It’s that time again. Time to shop through the ages. This time, we’ll be taking a look at the 1909 Sears catalog.
Let’s start with fashion. The women were still wearing uncomfortable corsets and unusually large hats. 🙂
The proportion they have drawn these ladies seems very strange to me. I’m assuming that they are making their waists look smaller, but their torsos look very weird.
I would be seriously off balance with one of these hats on my head.I think that these shoes are probably supposed to be a brown/tan color, but red seems to be the color used in almost all of the color pages in the catalog.
And the kids. Here are some interesting little hats. 🙂
And boys in short pants.These little girls are adorable, but I’m not sure how easy it would be to play with a big hat on your head.
And on to the men’s clothing. I just love the “Hercules Invincible Work Shirts”.
And here are some more fashionable clothes.
There were a variety of hats available. I just love their names.
Moving on to the rest of the catalog…..
I just love how these women are reading/relaxing while they are doing the laundry. The magic of a washing machine. I wonder how much muscle it actually took to use one of these.
And this vacuum cleaner looks handy. It also looks like it takes two people. Apparently the children get to do the hard labor while mom gets to do the vacuuming. 🙂
The glory of a bathroom. It must have been so nice to add a bathroom to your house.I think that these cylinder records look so interesting. I’ve never seen one in person before.Little dolls and of course a doll “go-cart” or stroller.

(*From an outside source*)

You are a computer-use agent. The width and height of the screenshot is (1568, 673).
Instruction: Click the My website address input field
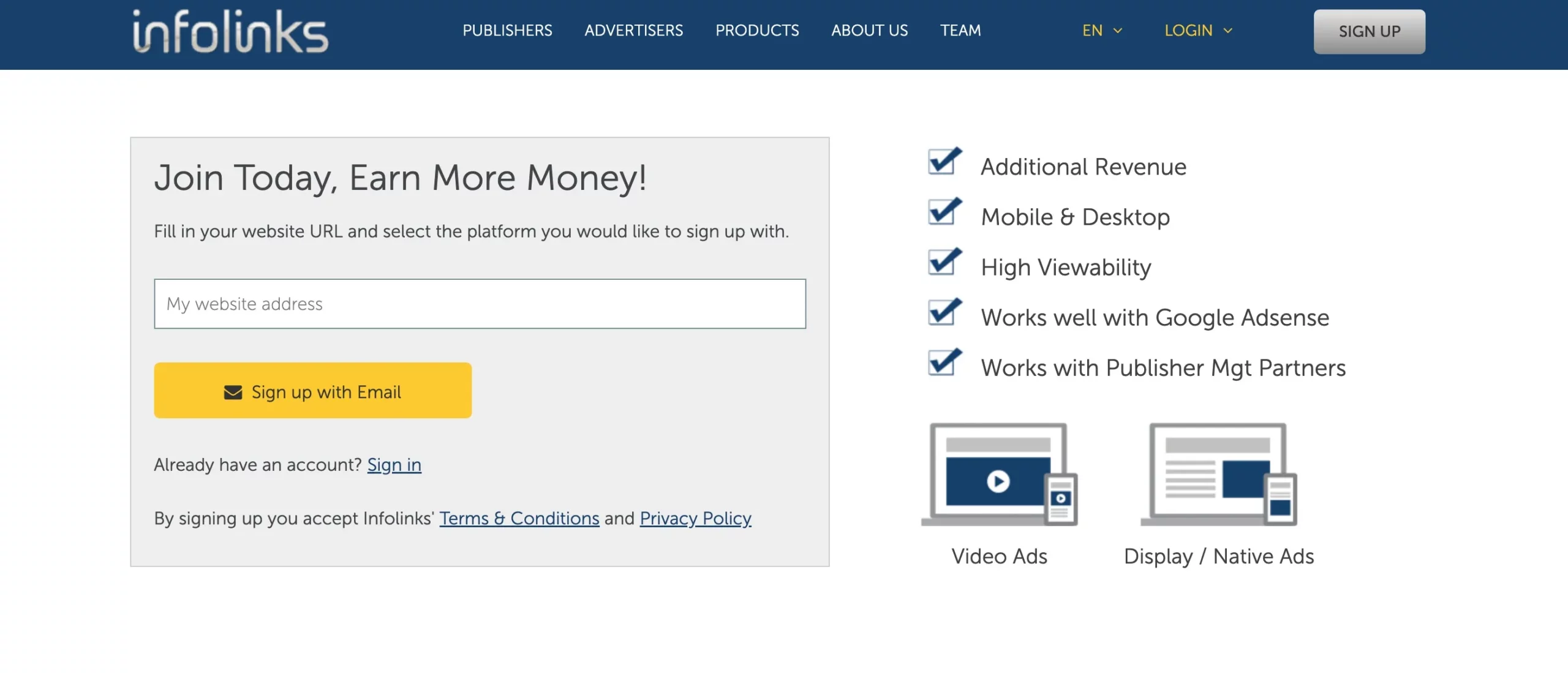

What would little girls do without them?I love the section of the house plans. I wonder if any of my ancestors lived in houses that they saw on the pages of this catalog.

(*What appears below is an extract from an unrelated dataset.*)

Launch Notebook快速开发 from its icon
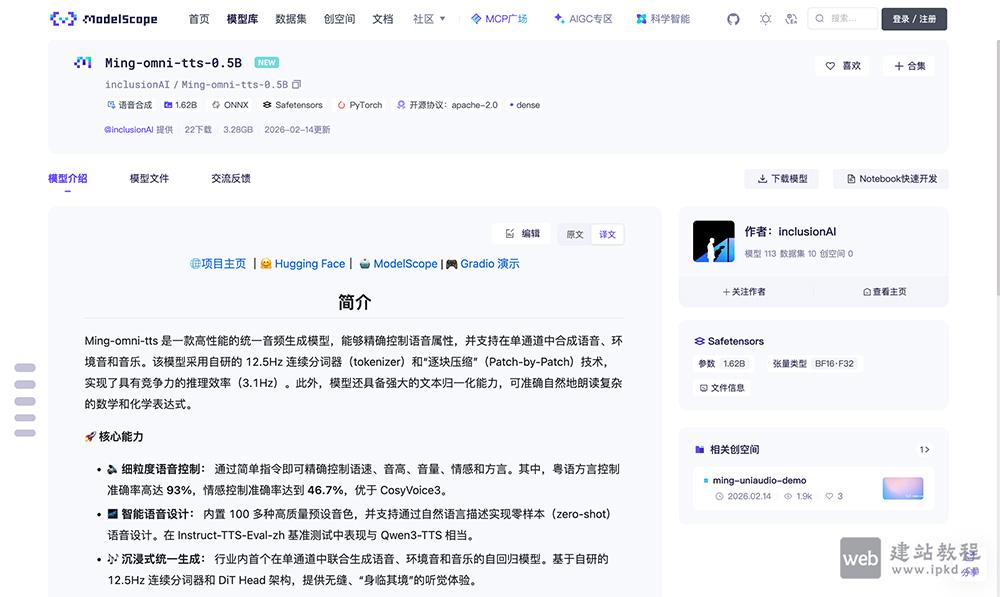 pos(853,178)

I think it’s interesting that strollers were called “go-carts”. Our language is forever changing.
You could buy just about anything in this catalog – including handcuffs or a “nipper”.
I always wondered how women of this time period got their hair to be so poofy. It has all become so clear to me. Padding. 🙂
You could now buy an automobile or an “auto cycle”.

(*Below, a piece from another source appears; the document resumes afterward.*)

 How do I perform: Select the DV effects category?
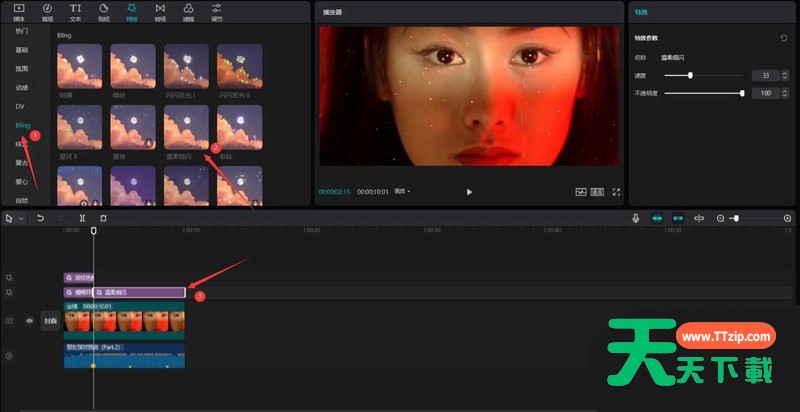(x=19, y=106)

You’d also need some automobile goggles to wear.
They had a nice selection of windows and doors.
I can’t imagine swimming in a dress. No wonder why this poor lady needs “water wings”.
There were a number of different toys and games available to keep the little ones happy and occupied.
Teddy Bears “have come to stay” and were “more popular than ever”.
You could also scare your friends with a pretend spider or bug.
Or maybe play a game of table croquet or “Playing Possum with Taft”.
You could buy “Tom Sawyer’s Play Tent” for your little darling. Or maybe a circle swing.
These two products scare me. I would have to say that they aren’t the best designs for a pin cushion or a pipe. What do you think?
There were a number of different veils available. One for mourning. Another for riding in an automobile. And a couple for infants. Those poor kids look like they’re suffocating!!Here are some various products. A Japanese Grass suit might come in handy if you were hunting. Maybe you’d like an electric hair brush. Or a tropic foot warmer. Or a pants match scratcher. 🙂
Here are some available chairs.
And a cream separator. Life as a housewife in 1909 must have been hard!! I’m sure that they were excited about all of the new and improved products available.I would love to find one of these desk/shelves sets at an antique store sometime. They are gorgeous.
I wonder how many people actually had telephones in 1909.
What kid wouldn’t want a toy grocery store or a mechanical engine? Some more interesting items. “Neck Lace”. A pearl studded dog collar. Conversation tubes for those who are hard of hearing. Hot water dolls (that’s actually a pretty good idea!). A cigarette maker. A graveyard shell.
This must have been so exciting to watch!!!
And a few more various items. An Eskimo doll. A Pyrographic Outfit (which I believe is woodburning). Hygenic Skin Food. Lavender Smelling Salts – for fainting spells. 🙂 And The Electric Questioner.